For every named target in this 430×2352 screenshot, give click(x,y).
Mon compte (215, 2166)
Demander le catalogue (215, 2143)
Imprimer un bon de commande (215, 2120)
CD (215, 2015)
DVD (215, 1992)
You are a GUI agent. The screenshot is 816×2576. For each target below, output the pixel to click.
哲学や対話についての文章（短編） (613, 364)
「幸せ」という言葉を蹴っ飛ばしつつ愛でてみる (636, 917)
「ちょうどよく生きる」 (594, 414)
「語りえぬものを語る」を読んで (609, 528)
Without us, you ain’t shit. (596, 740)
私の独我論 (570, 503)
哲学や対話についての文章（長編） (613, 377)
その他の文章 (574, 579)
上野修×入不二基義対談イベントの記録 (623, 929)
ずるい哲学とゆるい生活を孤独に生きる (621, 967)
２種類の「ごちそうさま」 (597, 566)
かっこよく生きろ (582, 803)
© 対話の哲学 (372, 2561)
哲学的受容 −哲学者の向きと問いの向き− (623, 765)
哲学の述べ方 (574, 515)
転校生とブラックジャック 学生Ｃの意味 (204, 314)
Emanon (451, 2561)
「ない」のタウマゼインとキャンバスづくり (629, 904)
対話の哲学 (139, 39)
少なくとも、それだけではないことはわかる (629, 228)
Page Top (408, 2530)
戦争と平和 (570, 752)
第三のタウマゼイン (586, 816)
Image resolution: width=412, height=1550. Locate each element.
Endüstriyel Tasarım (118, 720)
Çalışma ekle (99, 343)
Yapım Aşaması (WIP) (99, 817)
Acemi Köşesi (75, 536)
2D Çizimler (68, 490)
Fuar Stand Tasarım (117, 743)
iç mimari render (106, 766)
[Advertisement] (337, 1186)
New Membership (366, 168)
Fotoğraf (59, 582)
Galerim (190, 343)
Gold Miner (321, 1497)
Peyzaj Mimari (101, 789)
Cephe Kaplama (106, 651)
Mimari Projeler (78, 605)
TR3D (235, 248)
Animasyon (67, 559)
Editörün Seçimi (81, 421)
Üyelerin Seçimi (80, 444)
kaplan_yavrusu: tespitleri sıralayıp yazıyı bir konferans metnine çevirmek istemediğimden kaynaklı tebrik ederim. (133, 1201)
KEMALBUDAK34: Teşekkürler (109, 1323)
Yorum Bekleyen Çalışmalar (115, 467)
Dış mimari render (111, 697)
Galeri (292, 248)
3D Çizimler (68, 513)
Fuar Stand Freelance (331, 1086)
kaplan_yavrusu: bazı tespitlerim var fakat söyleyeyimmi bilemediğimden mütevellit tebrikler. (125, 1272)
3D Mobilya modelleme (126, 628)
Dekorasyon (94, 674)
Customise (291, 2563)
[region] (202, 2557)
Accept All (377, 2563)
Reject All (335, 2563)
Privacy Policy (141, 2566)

++++

- **Directions for this task**:
Output exactly the leading lines of the data, up to and including the line marked by "Emanon (451, 2561)".

- **The answer**:
For every named target in this 430×2352 screenshot, give click(x,y).
Mon compte (215, 2166)
Demander le catalogue (215, 2143)
Imprimer un bon de commande (215, 2120)
CD (215, 2015)
DVD (215, 1992)
You are a GUI agent. The screenshot is 816×2576. For each target below, output the pixel to click.
哲学や対話についての文章（短編） (613, 364)
「幸せ」という言葉を蹴っ飛ばしつつ愛でてみる (636, 917)
「ちょうどよく生きる」 (594, 414)
「語りえぬものを語る」を読んで (609, 528)
Without us, you ain’t shit. (596, 740)
私の独我論 (570, 503)
哲学や対話についての文章（長編） (613, 377)
その他の文章 (574, 579)
上野修×入不二基義対談イベントの記録 (623, 929)
ずるい哲学とゆるい生活を孤独に生きる (621, 967)
２種類の「ごちそうさま」 (597, 566)
かっこよく生きろ (582, 803)
© 対話の哲学 (372, 2561)
哲学的受容 −哲学者の向きと問いの向き− (623, 765)
哲学の述べ方 (574, 515)
転校生とブラックジャック 学生Ｃの意味 (204, 314)
Emanon (451, 2561)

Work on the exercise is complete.